| PSP |
By Katie . August 12, 2007 . 3:19pm
Correct me if I'm wrong, but PQ2 – title shortened from Practical Intelligence Quotient 2, for those who couldn't pass a certain other quotient test – may be the best damn thing to come out of the brain-training craze. While the line between general, find-the-gamer-in-everyone software and good ol' fashioned video games continues to contort and spasm under the hefty likes of Cooking Mama and Big Brain Academy, PQ2 manages to retain the qualities of a grassroots, start-to-goal puzzle video game while offering a serious cerebral workout. (I'd argue those are two sides of the same coin and brain-training 'game' is a misnomer, but I digress.) Don't any IQ test flunkies take offense, by the way – although I hate acronyms, I call it PQ2 to everyone, whether they know what the hell I'm on about or not.

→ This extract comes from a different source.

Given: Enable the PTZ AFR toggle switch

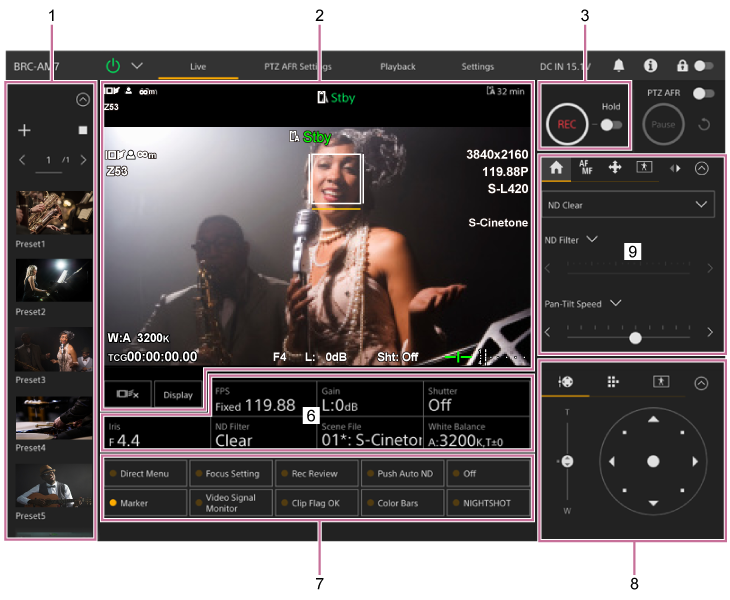Looking at the screenshot, I should (x=704, y=93).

And not everyone does. The PSP game, released in January, has only attracted as small and devoted an audience as a real game can, compared to its competition at least. Maybe you don't see its sales figures plastered on any top-of-the-month lists like you do Brain Age, but if my calculations are correct, there have been 2910 or so player-made puzzles contributed to the PQ2 network. That's a lot of echoed sentiment as to how good a map editor is offered in PQ2, one which allows for those with a lower PQ (maybe mine) to explore an alternative to busting a neuron working the switches and buttons and boxes of some geek's 'roided-up brainchild.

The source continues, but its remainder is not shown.